# LLM Evaluation with MLflow Example Notebook

In this notebook, we will demonstrate how to evaluate various LLMs and RAG systems with MLflow, leveraging simple metrics such as toxicity, as well as LLM-judged metrics such as relevance, and even custom LLM-judged metrics such as professionalism

We need to set our OpenAI API key, since we will be using GPT-4 for our LLM-judged metrics.

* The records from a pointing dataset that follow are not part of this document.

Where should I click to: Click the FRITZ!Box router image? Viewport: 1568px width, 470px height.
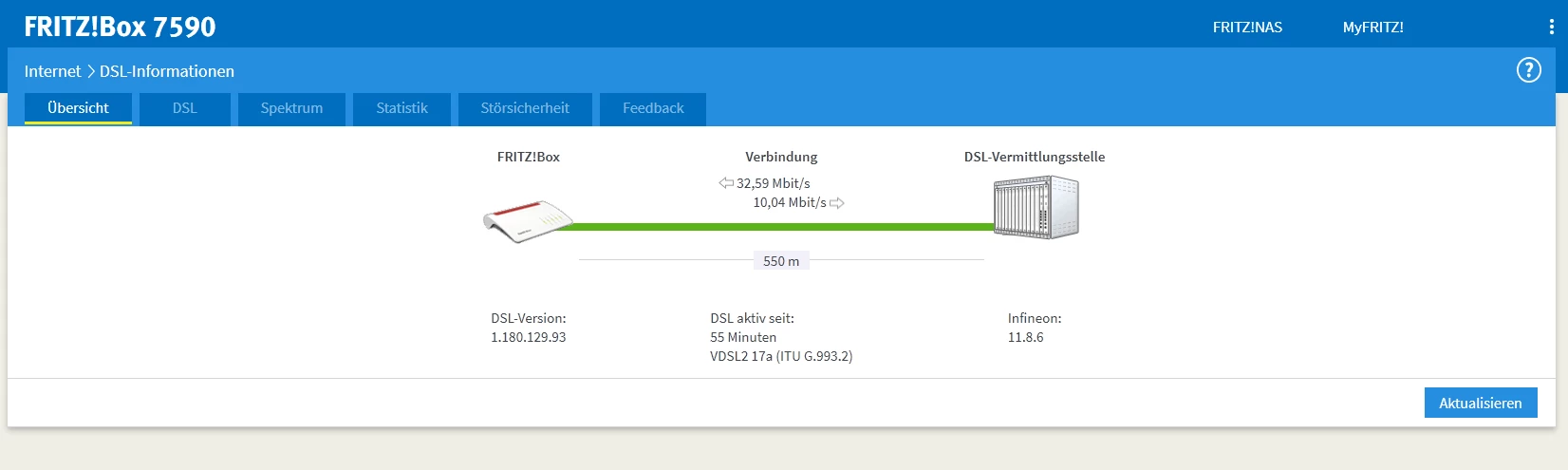[527, 222]
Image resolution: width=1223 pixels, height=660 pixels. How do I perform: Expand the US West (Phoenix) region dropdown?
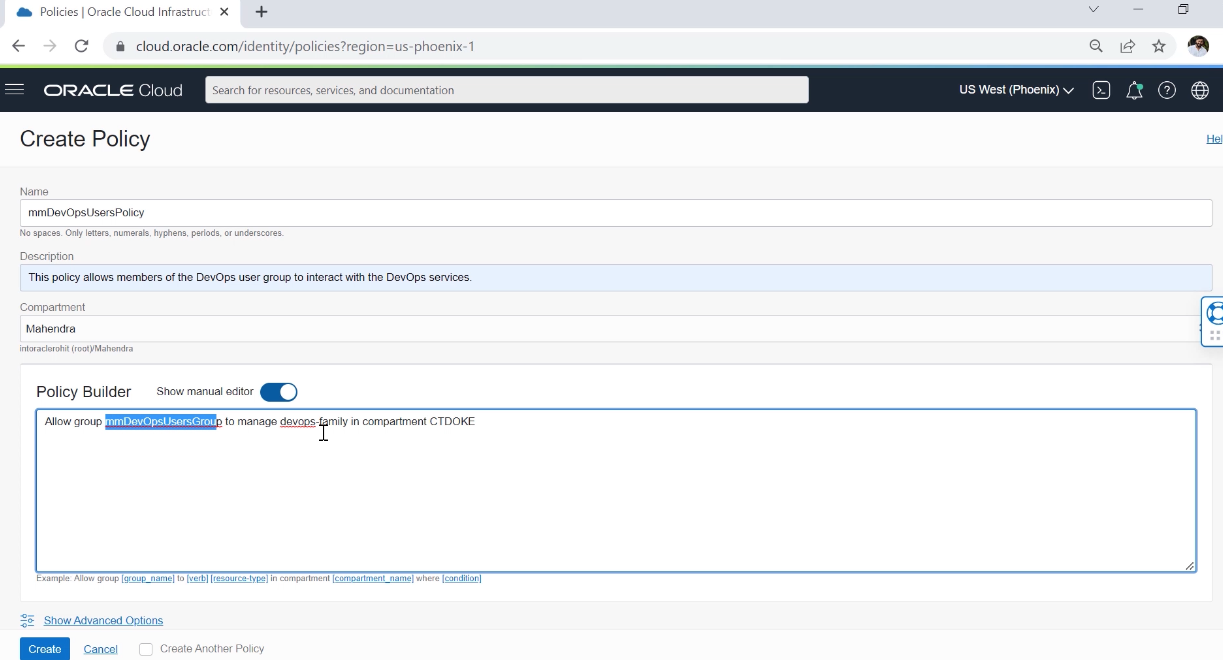click(1016, 90)
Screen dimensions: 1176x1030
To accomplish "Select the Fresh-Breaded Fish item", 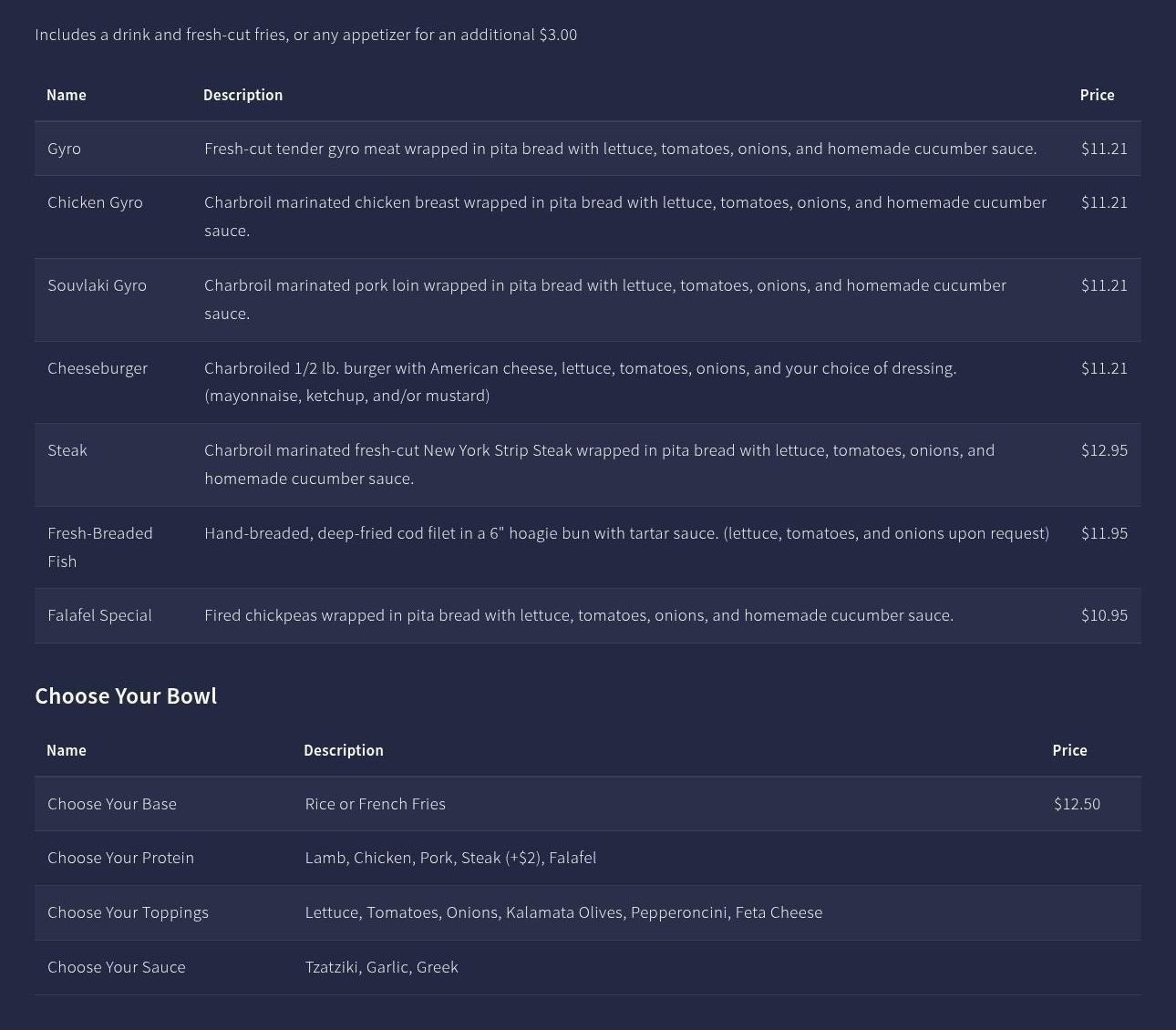I will pos(99,547).
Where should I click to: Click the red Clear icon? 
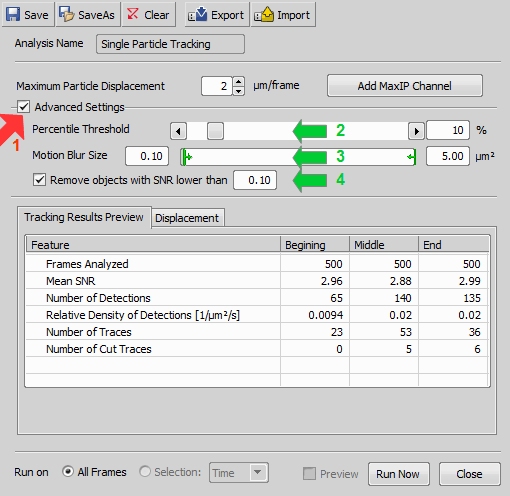coord(133,14)
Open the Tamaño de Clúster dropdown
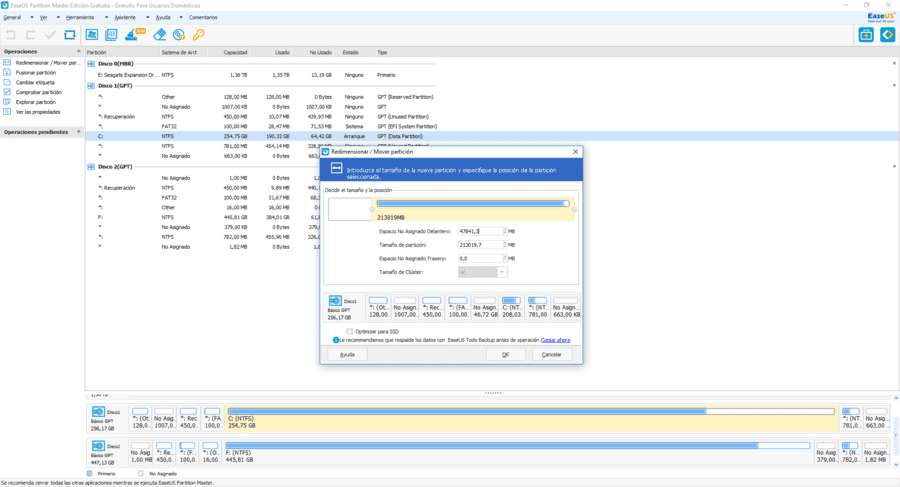 tap(502, 272)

In order to set your private key safely, please be sure to either export your key through a command-line terminal for your current instance, or, for a permanent addition to all user-based sessions, configure your favored environment management configuration file (i.e., .bashrc, .zshrc) to have the following entry:

`OPENAI_API_KEY=<your openai API key>`

In [23]:
!pip install 'mlflow[genai]' tf-keras textstat

Collecting tf-keras
  Downloading tf_keras-2.17.0-py3-none-any.whl.metadata (1.6 kB)
Collecting textstat
  Downloading textstat-0.7.4-py3-none-any.whl.metadata (14 kB)
Collecting pyphen (from textstat)
  Downloading pyphen-0.16.0-py3-none-any.whl.metadata (3.2 kB)
Downloading tf_keras-2.17.0-py3-none-any.whl (1.7 MB)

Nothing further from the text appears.